Pixel coordinate grounding data

-*-*-

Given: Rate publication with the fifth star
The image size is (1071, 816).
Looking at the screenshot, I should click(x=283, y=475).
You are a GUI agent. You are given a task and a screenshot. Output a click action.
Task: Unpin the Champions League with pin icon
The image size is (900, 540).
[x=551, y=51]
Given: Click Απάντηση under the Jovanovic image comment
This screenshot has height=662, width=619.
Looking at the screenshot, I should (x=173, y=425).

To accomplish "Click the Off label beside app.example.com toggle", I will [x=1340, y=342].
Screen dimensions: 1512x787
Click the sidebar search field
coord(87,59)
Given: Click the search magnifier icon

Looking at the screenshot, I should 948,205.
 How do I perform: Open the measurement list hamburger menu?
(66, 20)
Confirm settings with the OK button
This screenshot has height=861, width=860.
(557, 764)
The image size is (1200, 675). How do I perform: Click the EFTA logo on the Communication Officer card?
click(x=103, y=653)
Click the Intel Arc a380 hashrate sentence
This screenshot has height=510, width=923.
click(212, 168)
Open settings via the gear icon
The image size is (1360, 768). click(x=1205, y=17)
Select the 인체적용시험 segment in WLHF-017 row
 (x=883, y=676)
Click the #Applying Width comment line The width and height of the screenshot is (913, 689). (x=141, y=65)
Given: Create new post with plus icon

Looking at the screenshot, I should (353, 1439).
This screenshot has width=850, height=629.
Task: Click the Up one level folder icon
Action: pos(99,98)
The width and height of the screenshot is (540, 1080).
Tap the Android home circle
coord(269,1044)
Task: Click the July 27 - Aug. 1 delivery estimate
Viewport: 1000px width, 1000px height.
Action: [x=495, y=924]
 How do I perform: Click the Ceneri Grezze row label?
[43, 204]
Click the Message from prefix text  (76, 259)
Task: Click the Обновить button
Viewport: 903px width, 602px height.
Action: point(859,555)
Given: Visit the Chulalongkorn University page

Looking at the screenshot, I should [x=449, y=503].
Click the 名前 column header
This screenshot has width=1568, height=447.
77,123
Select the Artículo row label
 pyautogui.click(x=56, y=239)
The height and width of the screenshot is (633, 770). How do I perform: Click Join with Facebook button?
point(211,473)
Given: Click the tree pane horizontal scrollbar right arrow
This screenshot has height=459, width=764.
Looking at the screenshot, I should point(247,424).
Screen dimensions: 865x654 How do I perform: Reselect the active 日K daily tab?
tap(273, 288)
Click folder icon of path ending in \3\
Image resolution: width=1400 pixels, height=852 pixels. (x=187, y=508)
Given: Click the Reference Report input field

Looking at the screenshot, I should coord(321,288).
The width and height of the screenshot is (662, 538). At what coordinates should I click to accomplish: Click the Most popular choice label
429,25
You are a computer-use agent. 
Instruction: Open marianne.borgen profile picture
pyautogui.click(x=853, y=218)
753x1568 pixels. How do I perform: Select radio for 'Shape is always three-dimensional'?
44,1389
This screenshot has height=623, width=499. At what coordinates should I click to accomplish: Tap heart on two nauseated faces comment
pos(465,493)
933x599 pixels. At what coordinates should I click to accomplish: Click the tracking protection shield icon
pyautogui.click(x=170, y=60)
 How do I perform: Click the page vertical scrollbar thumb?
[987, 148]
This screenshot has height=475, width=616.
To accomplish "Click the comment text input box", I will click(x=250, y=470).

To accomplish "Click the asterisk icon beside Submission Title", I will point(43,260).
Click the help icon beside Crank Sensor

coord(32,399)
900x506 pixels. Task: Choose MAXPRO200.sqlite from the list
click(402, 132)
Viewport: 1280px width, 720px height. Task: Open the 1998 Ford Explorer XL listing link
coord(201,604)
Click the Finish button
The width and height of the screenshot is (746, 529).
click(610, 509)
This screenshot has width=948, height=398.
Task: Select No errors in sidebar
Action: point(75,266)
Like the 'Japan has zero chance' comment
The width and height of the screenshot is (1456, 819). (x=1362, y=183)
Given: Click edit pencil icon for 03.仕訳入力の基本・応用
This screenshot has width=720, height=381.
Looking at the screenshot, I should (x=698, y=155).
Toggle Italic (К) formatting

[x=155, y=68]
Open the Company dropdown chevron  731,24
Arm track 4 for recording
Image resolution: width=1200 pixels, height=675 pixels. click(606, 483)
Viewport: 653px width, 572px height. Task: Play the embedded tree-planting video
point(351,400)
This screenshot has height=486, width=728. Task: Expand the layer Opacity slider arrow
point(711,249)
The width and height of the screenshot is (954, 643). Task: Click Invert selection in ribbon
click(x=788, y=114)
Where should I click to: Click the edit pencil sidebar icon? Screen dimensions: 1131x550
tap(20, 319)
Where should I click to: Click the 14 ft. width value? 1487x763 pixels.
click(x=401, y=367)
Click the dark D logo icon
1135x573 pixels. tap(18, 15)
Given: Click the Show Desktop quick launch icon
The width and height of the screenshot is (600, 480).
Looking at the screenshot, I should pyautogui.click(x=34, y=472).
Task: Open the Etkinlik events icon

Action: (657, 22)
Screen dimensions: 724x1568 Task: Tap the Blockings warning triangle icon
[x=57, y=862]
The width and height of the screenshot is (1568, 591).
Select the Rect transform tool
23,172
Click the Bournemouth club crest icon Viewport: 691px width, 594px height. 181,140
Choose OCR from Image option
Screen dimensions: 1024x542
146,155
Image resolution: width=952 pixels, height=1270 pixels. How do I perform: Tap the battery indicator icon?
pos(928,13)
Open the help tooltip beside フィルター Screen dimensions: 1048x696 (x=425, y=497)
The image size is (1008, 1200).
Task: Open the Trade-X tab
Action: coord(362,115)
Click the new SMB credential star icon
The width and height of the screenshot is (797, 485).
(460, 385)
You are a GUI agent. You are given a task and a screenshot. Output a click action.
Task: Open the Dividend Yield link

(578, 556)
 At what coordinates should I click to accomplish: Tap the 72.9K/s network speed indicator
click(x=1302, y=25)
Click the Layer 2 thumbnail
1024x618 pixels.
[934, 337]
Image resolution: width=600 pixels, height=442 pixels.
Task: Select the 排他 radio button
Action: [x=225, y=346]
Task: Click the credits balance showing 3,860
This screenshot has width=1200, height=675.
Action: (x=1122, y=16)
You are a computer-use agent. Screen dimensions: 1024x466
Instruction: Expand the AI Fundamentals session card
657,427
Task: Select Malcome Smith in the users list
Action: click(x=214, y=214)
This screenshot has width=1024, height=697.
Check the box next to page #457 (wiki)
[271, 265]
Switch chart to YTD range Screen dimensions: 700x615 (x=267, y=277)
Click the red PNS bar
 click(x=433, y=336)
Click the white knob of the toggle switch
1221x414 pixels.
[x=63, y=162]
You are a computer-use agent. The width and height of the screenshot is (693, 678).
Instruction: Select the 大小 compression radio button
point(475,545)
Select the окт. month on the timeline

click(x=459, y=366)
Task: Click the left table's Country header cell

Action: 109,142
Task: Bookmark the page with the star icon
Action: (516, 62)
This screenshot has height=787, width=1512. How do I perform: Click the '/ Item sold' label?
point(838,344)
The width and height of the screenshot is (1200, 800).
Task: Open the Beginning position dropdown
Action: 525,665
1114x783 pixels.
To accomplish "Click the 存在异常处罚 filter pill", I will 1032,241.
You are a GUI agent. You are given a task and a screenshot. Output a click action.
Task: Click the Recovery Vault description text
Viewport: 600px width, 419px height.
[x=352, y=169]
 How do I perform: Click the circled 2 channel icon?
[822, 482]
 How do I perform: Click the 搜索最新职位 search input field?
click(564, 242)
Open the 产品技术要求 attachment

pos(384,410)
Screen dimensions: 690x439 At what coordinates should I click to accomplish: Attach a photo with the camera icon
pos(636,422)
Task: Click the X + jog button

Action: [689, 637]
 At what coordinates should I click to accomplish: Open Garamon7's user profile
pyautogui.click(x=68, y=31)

-*-*-

What this task involves: Across all the entries above, how many lines have the word "computer" in them? Only the number, please.

Finished task: 3